For the second time in the past four weeks and the third time this season, Washington finished with more rushing yards than passing yards. After throwing for 63 yards on the Commanders’ opening drive, Taylor Heinicke finished 14 for 23 for 138 yards. It’s the third time in six starts that Heinicke has failed to eclipse 200 yards. The rain may have had something to do with it, but Washington wide receivers Jahan Dotson and Curtis Samuel combined for zero catches on one target. That’s not ideal.

Hail: Special teams

Joey Slye turned in his second missed extra point of the season after Washington’s go-ahead touchdown in the third quarter, but he made both of his field goal attempts and helped limit Atlanta’s Cordarrelle Patterson, who returned his record ninth career kickoff for a touchdown last week, to one return for a measly nine yards. Commanders punter Tress Way was terrific as usual. Two of Way’s three punts were downed inside the 20 and he drew a roughing the kicker penalty in the final minute that enabled Washington to run out the clock.

Fail: Rushing defense

The Falcons rushed for 167 yards, which is four fewer than the Commanders allowed on the ground in their previous three games combined and the third most they’ve allowed in a game all season. Tyler Allgeier led Atlanta with 54 yards on 11 carries; Patterson and quarterback Marcus Mariota added 52 and 49 yards.
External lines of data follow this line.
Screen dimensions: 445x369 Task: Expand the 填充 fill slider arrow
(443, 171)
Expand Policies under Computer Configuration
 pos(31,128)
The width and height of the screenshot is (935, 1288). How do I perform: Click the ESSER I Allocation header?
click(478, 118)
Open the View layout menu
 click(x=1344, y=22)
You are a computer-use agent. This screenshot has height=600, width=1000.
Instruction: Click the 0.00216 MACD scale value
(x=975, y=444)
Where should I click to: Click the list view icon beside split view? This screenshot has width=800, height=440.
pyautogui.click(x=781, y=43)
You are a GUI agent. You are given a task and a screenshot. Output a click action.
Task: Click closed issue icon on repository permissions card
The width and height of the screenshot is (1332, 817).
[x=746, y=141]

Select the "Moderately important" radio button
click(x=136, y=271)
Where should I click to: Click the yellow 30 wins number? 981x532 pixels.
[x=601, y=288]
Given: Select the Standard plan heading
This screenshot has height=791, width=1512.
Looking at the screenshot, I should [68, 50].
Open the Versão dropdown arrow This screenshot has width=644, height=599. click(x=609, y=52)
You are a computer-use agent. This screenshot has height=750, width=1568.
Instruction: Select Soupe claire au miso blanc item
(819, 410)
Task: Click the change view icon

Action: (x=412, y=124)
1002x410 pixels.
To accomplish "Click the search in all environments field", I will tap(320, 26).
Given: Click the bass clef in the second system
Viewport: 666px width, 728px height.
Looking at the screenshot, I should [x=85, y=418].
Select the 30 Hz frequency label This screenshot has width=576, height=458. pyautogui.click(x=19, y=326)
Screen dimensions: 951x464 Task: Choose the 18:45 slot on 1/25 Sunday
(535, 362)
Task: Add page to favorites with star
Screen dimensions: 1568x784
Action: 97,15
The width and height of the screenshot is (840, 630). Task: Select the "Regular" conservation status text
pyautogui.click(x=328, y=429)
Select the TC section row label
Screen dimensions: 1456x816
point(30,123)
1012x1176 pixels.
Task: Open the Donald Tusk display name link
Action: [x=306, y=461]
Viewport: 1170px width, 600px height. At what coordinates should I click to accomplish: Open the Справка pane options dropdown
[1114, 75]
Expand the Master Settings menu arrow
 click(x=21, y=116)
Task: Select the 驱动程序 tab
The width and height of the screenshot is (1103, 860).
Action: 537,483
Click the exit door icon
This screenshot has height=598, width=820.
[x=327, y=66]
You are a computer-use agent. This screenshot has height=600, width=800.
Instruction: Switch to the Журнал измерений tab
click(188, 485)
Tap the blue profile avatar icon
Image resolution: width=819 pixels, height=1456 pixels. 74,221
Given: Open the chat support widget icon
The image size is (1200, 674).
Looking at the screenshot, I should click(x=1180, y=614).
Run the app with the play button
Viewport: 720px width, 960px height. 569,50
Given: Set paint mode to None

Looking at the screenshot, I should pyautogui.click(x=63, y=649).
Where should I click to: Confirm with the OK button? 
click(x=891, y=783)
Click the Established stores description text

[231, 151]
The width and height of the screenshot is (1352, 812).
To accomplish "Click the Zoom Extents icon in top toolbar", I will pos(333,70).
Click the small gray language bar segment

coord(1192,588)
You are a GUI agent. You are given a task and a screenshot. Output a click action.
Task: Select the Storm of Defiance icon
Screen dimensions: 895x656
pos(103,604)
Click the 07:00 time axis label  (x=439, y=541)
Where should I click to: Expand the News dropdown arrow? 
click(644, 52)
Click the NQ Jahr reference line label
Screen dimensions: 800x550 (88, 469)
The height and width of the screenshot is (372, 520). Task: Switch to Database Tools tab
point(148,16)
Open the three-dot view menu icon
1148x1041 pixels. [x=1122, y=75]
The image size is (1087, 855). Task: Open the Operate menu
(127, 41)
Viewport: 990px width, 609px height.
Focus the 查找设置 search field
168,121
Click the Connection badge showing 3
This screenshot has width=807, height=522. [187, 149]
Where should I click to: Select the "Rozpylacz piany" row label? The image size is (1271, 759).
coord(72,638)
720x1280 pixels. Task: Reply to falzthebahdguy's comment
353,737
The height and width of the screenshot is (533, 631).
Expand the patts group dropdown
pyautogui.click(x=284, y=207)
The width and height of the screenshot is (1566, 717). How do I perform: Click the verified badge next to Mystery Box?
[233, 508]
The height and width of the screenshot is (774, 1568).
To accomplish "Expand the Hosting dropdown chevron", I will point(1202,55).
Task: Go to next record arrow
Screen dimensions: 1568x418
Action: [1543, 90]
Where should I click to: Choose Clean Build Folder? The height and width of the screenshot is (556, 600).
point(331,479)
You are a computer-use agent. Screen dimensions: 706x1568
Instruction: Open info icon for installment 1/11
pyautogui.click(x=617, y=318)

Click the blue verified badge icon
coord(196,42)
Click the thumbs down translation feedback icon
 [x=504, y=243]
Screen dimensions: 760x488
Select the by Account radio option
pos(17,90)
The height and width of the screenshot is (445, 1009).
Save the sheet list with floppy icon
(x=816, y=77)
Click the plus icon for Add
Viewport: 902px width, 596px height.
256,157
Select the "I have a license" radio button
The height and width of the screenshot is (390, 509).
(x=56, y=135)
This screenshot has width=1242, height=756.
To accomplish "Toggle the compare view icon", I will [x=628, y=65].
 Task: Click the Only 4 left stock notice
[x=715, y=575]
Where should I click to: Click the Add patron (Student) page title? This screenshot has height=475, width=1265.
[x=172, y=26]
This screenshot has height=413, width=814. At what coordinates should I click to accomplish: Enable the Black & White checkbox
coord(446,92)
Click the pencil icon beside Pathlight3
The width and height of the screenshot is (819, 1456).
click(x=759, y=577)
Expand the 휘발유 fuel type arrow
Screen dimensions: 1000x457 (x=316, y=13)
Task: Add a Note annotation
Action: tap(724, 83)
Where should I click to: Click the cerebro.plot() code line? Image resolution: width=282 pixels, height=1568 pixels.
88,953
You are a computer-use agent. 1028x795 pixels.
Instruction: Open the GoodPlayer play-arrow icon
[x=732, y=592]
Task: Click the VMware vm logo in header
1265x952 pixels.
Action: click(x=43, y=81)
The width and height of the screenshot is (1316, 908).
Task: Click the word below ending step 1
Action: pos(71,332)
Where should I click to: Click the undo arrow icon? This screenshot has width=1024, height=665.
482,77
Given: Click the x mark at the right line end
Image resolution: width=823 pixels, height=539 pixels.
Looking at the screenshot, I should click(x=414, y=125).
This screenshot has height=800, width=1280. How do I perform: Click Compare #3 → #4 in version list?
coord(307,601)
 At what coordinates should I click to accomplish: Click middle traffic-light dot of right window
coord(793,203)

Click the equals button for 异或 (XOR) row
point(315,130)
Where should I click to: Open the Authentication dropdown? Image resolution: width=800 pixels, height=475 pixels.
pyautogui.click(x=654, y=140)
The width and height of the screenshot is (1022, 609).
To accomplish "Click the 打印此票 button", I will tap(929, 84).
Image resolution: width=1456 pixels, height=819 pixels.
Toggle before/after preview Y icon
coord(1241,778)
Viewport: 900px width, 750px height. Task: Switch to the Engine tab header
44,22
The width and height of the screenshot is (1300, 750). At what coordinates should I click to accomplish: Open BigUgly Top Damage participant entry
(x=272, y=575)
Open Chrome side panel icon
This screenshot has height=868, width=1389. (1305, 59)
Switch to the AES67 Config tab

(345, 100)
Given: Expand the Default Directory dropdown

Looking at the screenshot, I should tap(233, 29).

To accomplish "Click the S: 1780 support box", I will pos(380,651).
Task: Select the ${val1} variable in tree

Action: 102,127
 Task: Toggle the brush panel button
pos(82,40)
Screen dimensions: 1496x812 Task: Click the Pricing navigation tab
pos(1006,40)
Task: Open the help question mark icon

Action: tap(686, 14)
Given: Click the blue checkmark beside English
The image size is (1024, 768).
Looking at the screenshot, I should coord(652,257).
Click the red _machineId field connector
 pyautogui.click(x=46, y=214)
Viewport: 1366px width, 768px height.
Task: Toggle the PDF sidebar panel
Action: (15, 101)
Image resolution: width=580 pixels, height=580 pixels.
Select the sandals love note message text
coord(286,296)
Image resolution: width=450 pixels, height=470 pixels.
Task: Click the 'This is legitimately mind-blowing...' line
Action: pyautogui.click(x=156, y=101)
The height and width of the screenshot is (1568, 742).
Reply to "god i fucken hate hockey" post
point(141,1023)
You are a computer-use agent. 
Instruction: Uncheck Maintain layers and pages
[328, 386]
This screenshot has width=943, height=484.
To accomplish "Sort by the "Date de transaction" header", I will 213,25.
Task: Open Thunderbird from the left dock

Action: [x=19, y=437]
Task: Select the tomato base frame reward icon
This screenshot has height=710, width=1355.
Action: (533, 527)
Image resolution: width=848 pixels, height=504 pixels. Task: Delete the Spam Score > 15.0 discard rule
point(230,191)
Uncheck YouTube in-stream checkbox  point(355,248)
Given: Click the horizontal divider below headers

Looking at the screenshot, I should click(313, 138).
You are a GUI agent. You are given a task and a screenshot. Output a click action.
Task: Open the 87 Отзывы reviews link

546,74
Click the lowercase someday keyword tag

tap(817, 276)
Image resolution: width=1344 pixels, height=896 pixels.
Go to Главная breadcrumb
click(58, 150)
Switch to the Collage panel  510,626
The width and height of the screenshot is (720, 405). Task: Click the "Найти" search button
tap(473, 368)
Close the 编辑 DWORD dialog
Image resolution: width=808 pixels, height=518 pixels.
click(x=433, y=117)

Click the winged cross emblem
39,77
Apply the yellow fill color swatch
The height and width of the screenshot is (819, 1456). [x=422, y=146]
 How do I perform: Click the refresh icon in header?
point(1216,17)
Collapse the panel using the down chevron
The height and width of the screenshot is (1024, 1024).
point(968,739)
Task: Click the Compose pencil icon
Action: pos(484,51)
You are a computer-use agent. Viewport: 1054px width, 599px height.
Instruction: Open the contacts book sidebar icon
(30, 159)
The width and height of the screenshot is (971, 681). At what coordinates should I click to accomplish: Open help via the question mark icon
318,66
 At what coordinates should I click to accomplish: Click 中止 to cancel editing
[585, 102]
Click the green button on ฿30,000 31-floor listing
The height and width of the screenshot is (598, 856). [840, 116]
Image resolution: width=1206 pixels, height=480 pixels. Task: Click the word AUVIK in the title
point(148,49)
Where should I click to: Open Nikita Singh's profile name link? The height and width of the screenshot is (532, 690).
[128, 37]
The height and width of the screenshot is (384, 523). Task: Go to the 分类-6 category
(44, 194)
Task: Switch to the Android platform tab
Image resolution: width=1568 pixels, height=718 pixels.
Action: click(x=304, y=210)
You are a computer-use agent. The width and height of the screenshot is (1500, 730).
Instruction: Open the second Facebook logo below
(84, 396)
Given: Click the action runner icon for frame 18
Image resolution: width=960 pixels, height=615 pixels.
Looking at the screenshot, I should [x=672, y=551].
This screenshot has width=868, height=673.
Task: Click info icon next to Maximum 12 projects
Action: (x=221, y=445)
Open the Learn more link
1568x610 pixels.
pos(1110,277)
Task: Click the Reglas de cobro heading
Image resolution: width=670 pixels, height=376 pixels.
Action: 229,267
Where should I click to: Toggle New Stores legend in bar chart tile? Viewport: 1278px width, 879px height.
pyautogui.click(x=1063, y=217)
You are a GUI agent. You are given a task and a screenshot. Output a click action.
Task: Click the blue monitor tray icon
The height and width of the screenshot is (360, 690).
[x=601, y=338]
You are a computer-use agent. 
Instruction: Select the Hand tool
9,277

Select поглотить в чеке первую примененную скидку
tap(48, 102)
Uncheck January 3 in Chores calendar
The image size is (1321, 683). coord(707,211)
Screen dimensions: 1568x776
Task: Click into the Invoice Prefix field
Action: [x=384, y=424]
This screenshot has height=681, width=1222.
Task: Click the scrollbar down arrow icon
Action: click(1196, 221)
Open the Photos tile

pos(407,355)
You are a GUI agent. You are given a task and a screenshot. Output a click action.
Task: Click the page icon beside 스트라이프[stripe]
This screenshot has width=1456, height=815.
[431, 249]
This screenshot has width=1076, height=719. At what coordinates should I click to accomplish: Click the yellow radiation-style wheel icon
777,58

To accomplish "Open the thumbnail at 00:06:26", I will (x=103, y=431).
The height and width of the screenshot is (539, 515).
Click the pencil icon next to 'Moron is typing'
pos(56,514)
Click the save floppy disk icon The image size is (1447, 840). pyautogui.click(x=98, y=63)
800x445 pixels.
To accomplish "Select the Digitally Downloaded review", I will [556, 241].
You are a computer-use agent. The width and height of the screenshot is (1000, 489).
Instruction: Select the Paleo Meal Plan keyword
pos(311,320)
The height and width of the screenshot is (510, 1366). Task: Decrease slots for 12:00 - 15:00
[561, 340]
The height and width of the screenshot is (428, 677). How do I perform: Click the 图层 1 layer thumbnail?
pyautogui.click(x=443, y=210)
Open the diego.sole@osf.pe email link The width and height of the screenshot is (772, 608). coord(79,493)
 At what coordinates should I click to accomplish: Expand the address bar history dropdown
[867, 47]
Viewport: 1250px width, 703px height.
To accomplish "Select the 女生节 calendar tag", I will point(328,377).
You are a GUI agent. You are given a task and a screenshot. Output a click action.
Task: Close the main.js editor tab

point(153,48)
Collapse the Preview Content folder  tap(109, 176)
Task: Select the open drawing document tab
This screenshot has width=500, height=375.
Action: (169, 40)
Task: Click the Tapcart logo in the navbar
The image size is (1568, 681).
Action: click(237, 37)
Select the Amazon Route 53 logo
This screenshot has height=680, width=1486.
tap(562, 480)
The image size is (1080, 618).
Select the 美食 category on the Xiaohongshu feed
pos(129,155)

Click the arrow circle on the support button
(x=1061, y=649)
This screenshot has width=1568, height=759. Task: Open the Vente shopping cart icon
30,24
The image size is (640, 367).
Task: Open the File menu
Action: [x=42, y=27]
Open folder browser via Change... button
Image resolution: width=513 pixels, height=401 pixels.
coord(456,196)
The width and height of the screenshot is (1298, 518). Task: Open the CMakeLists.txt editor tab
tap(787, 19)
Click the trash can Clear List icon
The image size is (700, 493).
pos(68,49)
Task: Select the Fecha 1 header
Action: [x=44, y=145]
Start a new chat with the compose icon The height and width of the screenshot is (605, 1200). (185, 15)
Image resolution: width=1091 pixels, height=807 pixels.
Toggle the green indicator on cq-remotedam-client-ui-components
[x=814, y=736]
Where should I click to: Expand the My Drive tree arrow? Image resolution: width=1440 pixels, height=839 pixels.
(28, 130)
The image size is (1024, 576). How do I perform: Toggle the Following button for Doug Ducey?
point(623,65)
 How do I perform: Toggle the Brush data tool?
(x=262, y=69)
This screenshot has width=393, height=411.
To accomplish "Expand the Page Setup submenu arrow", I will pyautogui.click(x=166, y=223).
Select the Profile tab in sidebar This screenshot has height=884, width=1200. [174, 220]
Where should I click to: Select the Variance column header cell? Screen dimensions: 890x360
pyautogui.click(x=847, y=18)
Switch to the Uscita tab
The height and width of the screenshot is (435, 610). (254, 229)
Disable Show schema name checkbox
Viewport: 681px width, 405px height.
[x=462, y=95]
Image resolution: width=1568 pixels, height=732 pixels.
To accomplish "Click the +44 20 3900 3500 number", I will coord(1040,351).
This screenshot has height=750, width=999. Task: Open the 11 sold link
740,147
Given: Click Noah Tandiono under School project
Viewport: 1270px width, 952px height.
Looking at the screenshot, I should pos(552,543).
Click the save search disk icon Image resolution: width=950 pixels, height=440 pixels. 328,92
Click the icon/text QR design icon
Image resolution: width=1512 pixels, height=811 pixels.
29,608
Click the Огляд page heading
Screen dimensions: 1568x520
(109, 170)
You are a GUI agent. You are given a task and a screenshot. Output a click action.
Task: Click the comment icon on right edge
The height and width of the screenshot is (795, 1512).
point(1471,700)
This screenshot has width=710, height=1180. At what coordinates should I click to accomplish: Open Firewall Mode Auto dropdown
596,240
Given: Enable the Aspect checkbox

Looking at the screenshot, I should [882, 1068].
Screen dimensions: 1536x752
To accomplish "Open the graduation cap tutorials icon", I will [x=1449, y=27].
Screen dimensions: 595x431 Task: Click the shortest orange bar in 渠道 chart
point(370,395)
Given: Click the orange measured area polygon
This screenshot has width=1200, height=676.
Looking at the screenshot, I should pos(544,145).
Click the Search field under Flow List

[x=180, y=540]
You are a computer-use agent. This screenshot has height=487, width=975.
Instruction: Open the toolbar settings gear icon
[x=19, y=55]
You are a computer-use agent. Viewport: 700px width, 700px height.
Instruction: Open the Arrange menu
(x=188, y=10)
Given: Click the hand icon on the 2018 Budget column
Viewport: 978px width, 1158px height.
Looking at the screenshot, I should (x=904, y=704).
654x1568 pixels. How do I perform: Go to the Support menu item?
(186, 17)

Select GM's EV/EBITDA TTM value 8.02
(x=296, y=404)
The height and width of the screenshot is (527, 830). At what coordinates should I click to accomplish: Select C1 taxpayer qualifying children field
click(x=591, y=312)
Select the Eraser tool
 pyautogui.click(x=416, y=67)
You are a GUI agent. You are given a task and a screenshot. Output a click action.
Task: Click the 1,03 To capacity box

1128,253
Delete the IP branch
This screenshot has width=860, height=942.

Commanders have found a fragile and frightening winning formula

Hail: Two games over .500

At 7-5, Washington is two games over .500 for the first time since 2018, when it started 6-3 but finished 7-9 after Alex Smith suffered his life-threatening leg injury. The Commanders have won six of seven for the first time since 2012 and have two separate winning streaks of at least three games for the first time since 2005. The team’s first 10-win season since 2012 is very much in play.

Fail: Blown coverages

Playing without injured cornerback Benjamin St-Juste, Washington limited Mariota to 174 passing yards but also was burned on a couple of occasions. Falcons tight end MyCole Pruitt didn’t have a defender within five yards of him when he caught a touchdown pass in the second quarter. Before Kendall Fuller’s game-saving interception in the final minute, Atlanta drove 80 yards on 10 plays, including a 45-yard completion to former Virginia wide receiver Olamide Zaccheaus, who was wide open over the middle. Washington’s defense has made great strides in recent weeks, but there’s still plenty of room for improvement.